The pay ratio is a totally made up number based on the salary of notional full time equivalent posts across 27 salary bands and those whose grade has been established using nationally agreed schemes – whatever the second part of that means. So part time workers are counted as full time employees for the basis of this particular exercise in pointlessness. It is an exercise designed to keep the ratio as low as possible. These made up salaries are then put in order from lowest to highest and the middle one selected - the council laughingly claims - so this can be held up to be the median salary package at Bexley.

This undoubtedly hypothetical number is then divided into the salary of Will Tuckley to give us the meaningless ratio of 1:9. All to make the council’s pay package multiple in some way clearer to the residents of the Borough.

It reveals nothing and is totally fatuous of the council to claim otherwise! Why not be honest and quote the salary of the lowest paid permanent member of staff and divide that amount by Will Tuckley’s salary package and then residents would have a meaningful pay multiple from the lowest paid in the organisation to the highest. Instead Bexley Council proffers a feeble double crossing fudge.
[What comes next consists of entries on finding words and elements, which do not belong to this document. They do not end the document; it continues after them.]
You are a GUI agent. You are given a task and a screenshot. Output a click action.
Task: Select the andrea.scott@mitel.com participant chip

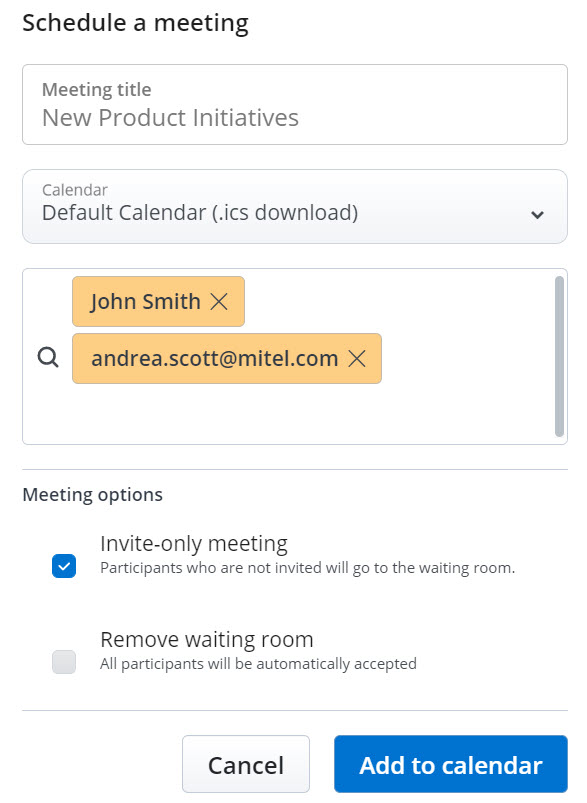point(215,358)
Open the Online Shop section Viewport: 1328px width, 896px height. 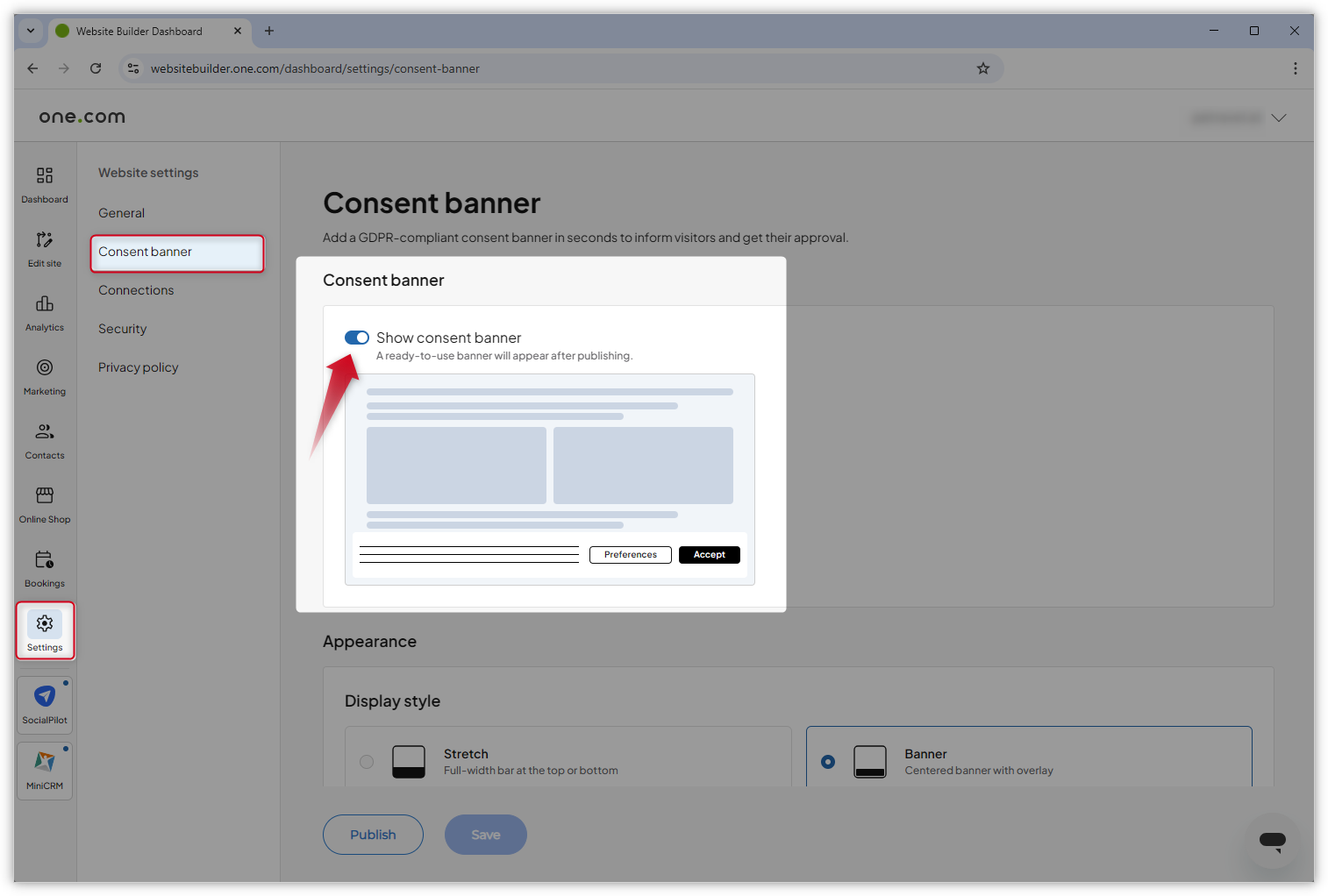[x=44, y=504]
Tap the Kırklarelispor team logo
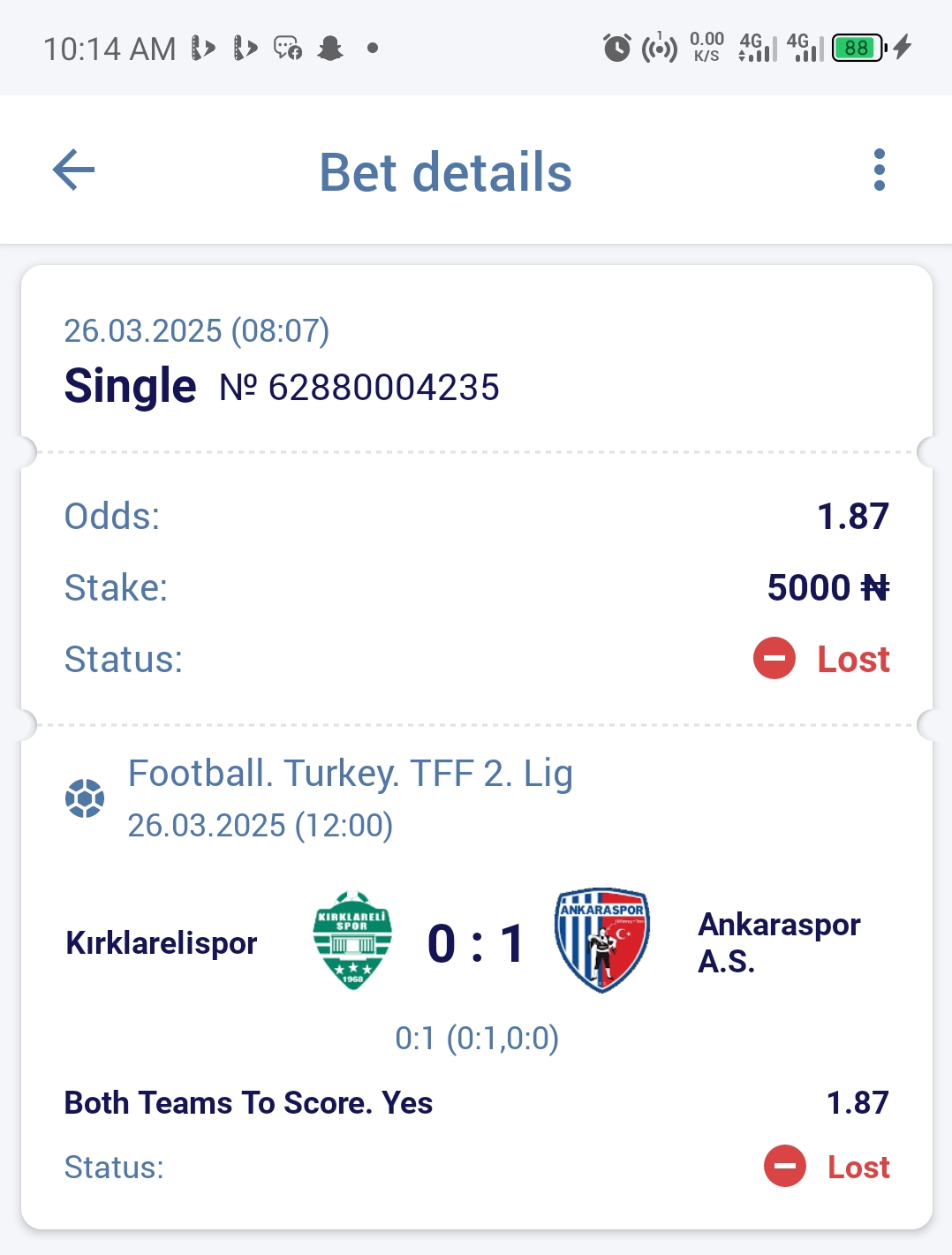The height and width of the screenshot is (1255, 952). [x=352, y=941]
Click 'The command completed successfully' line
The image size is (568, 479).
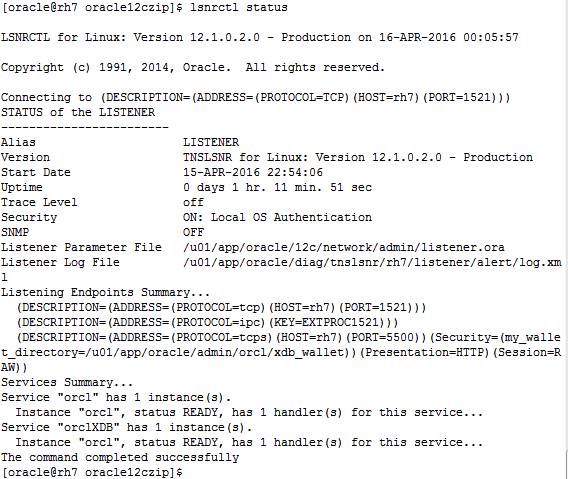tap(120, 458)
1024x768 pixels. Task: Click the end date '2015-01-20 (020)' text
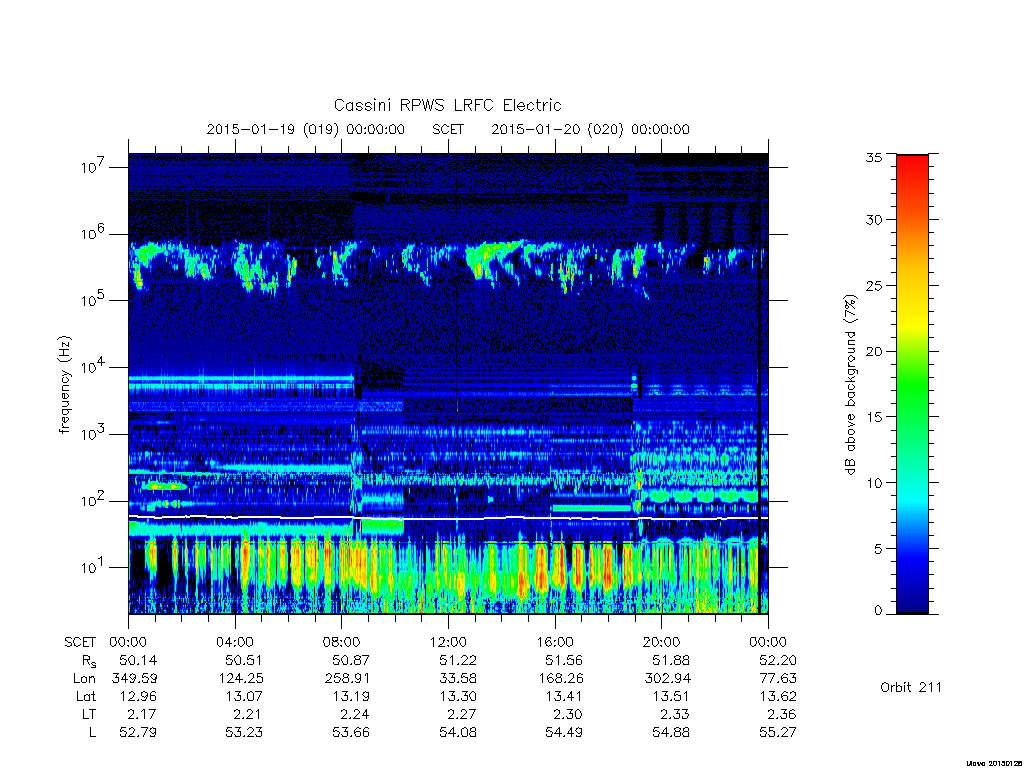pos(557,129)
The number of staff earning more than £50k. has fallen from 81 to 80 in the past year, however the council is adamant, and repeated it last night, that the pay ratio, [supposedly] demonstrating the relationship between the highest paid and the median salary package, is reduced to 1:9. (1:10 last year.) They are at pains to assure us it has nothing to do with increases in pay but caused by changes in staff numbers. Council code for redundancies.

The staff numbers at the top have barely changed, (81 to 80) but Page 66 of the accounts shows that 143 staff were made redundant or agreed to leave - at the cost of a mere £2 million or so – clearly almost all of these were in the middle or lower salary scale range.

As we have established that more middle or lower paid employees have gone from the council staff list than at the higher end it has the effect of moving any middle value in the ordered list of notional salaries toward the higher amounts and thereby reducing the meaningless pay ratio.

The fact that the pay ratio can reduce whilst the council admits it has done nothing to change pay is a damning indictment of the value of this pathetic figure. Is it not fascinating what you can do with made up numbers?


The foregoing is slightly shortened version of Nick’s submission. His sources were Key requirements of Localism Act and 2011/12 Accounts - page 63 in particular. I would disagree with Nick that it is an “exercise in pointlessness”. The whole point is to deceive the electorate and if only the bloggers they wanted to have arrested would shut up they might get away with it totally. And “why not be honest” is a question everyone must have asked of Bexley council at one time or another.